== Data for this exercise ==
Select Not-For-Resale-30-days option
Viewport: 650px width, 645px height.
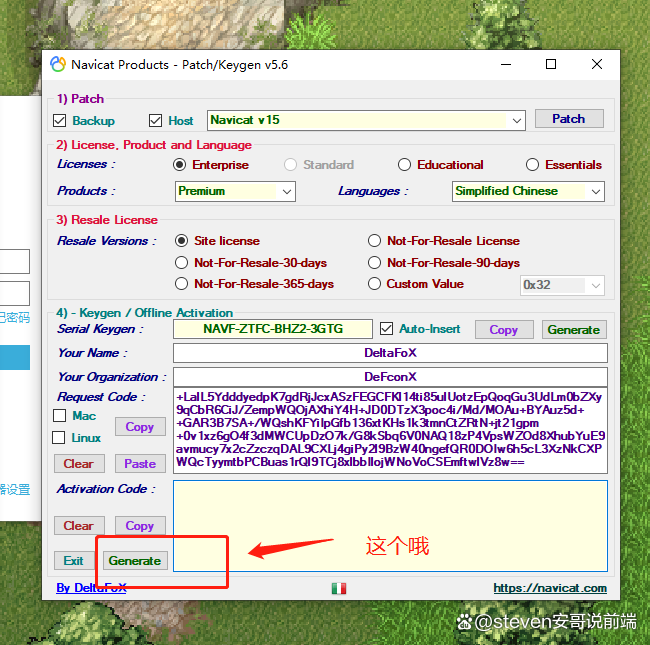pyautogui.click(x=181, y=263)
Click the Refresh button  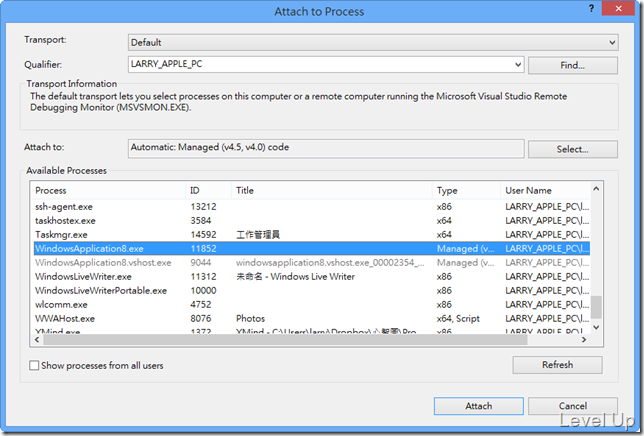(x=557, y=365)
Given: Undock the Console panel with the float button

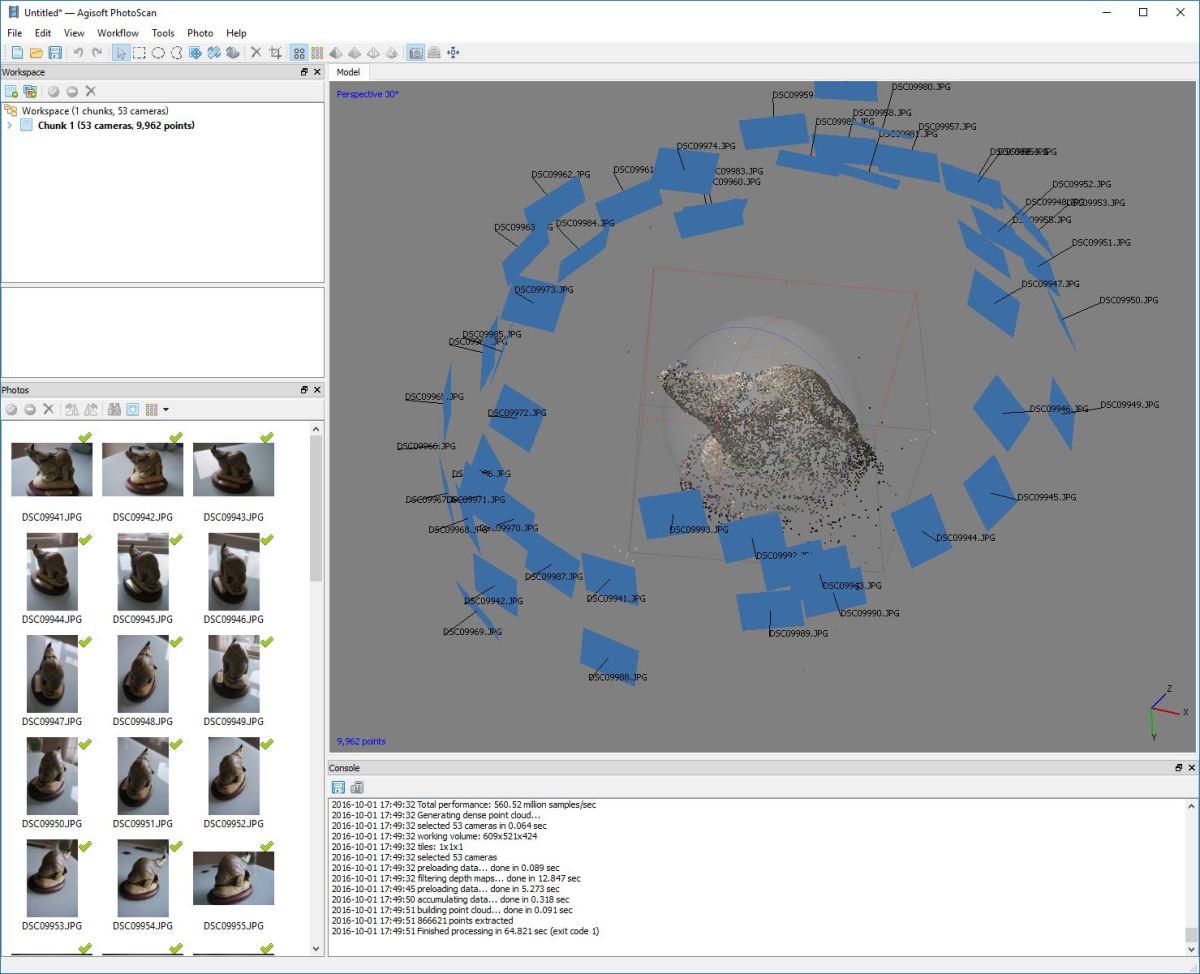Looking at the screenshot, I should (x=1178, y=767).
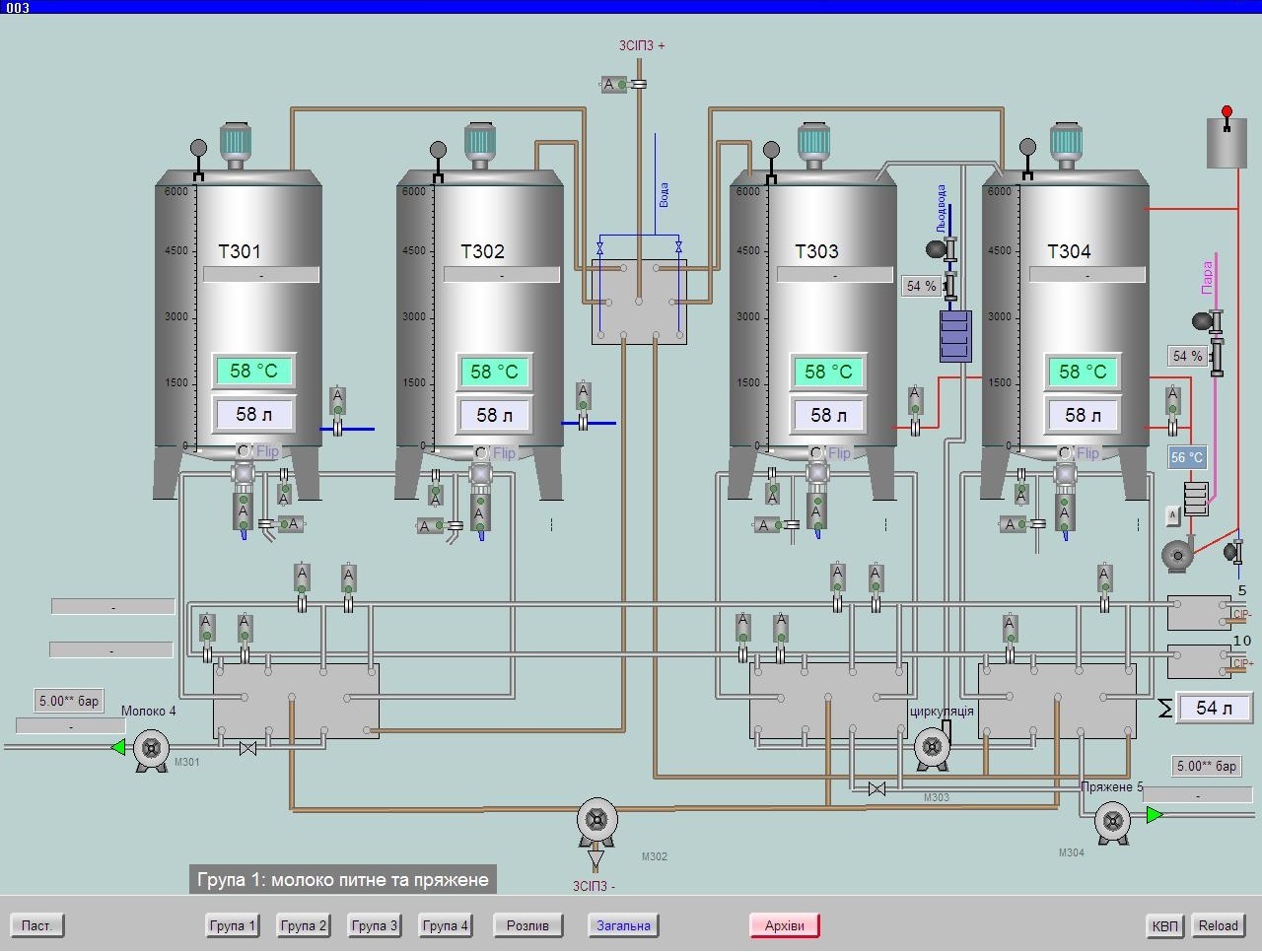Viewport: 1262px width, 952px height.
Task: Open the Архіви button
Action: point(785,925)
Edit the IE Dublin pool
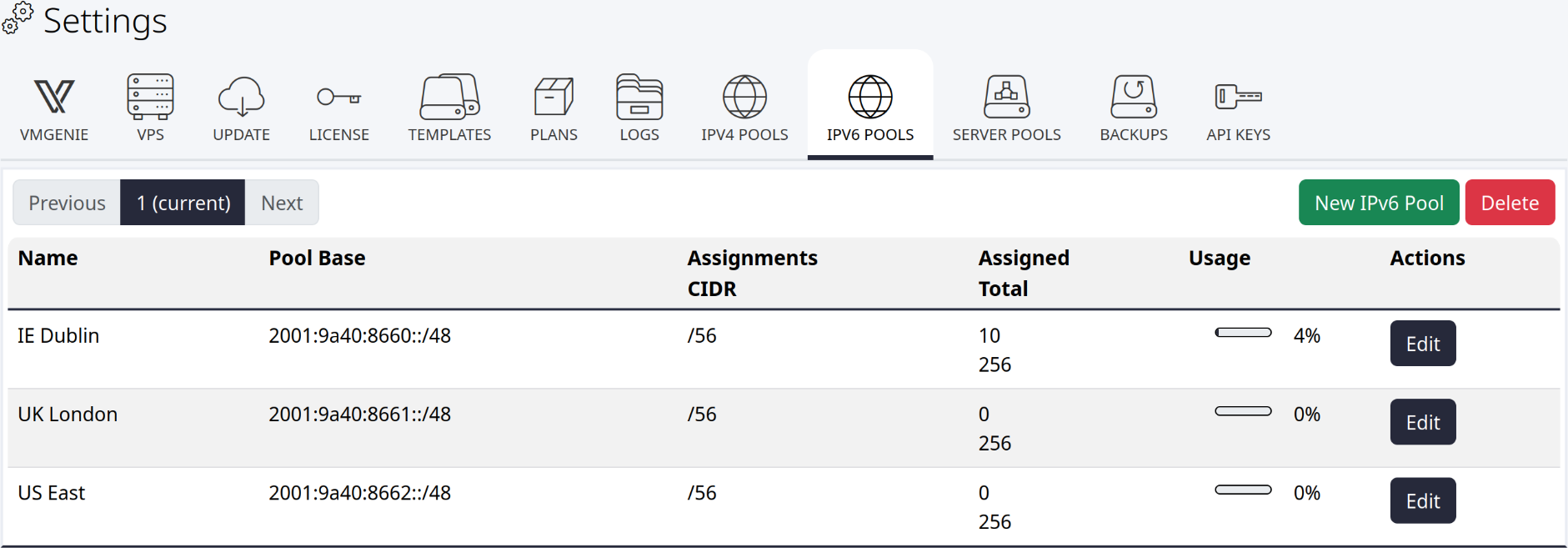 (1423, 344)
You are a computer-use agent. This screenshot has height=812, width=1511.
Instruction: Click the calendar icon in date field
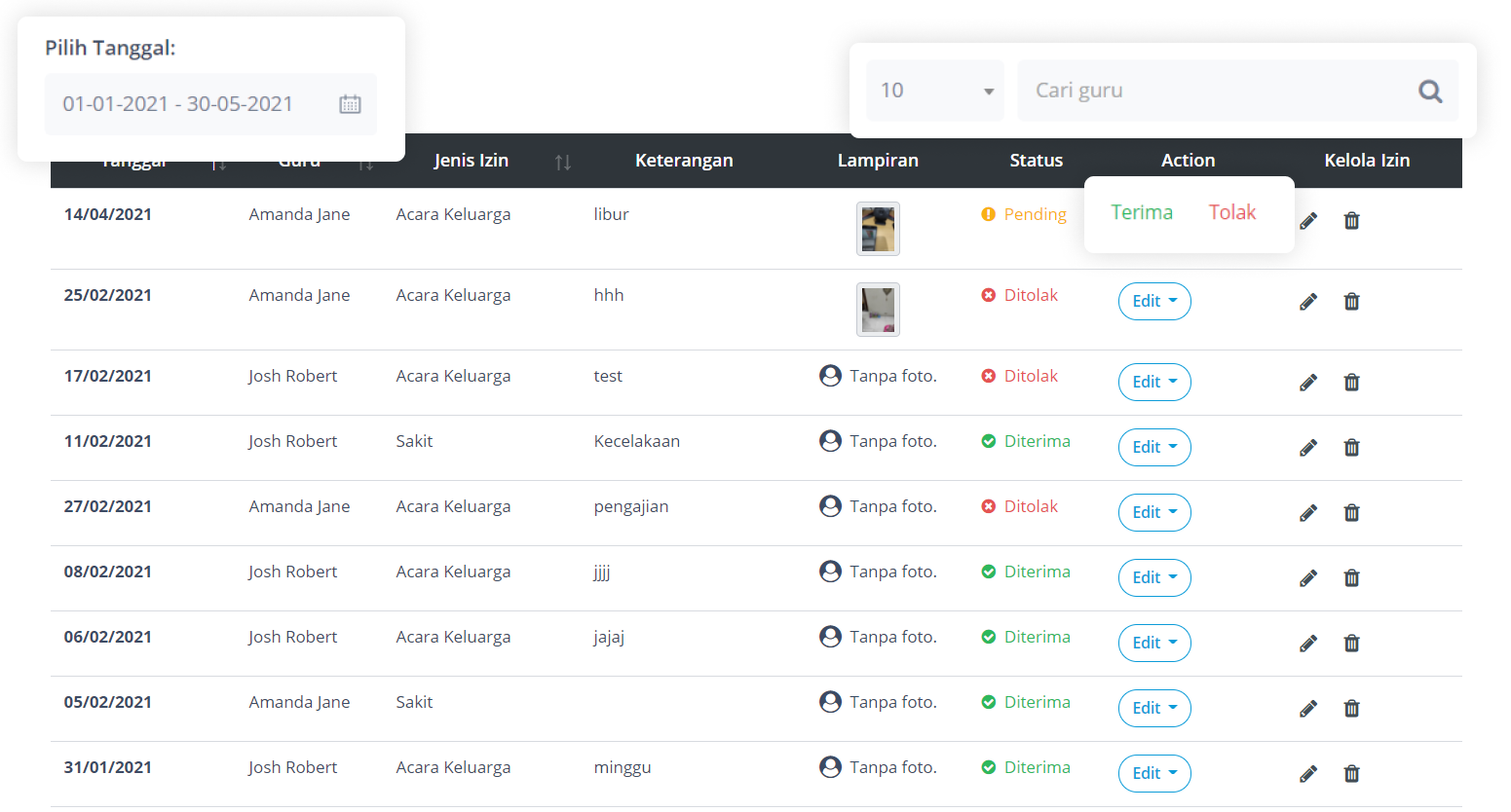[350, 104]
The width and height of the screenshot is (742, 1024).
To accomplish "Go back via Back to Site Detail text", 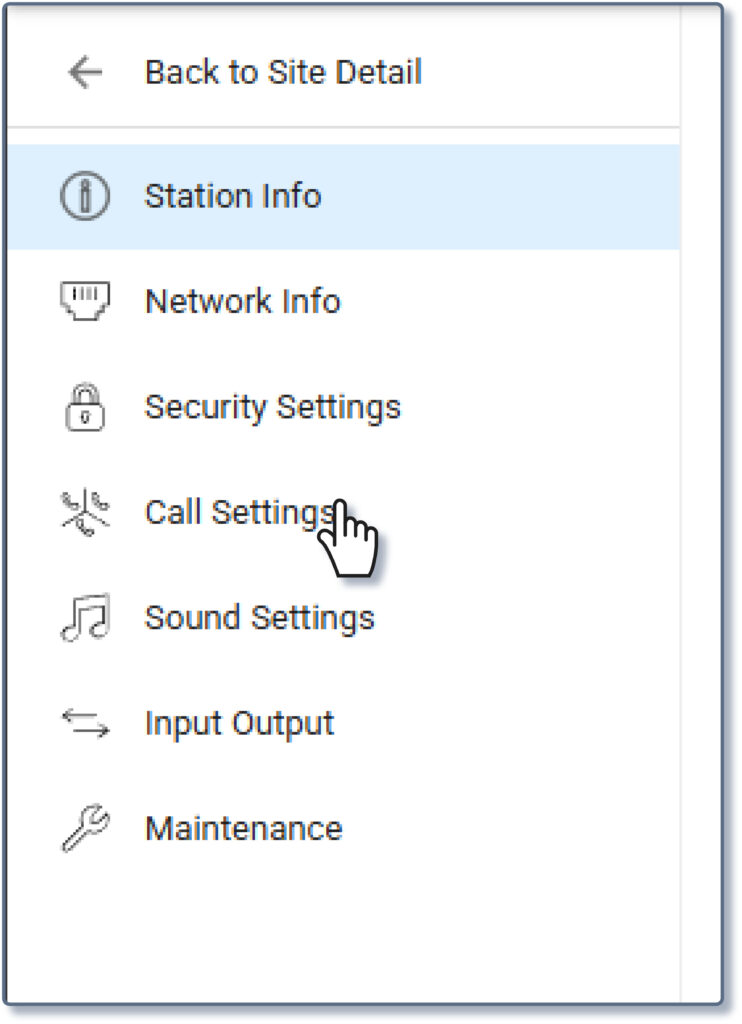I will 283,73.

== What you have to do ==
Retype the lines of the listing above, starting at the line that contains "Given: Undock the" and ending at the line that contains "(1423, 344)", and leave the pictures out.

== Result below ==
Given: Undock the Console panel with the float button

Looking at the screenshot, I should (x=1178, y=767).
Viewport: 1262px width, 952px height.
Task: Open the Архіви button
Action: point(785,925)
Edit the IE Dublin pool
 (1423, 344)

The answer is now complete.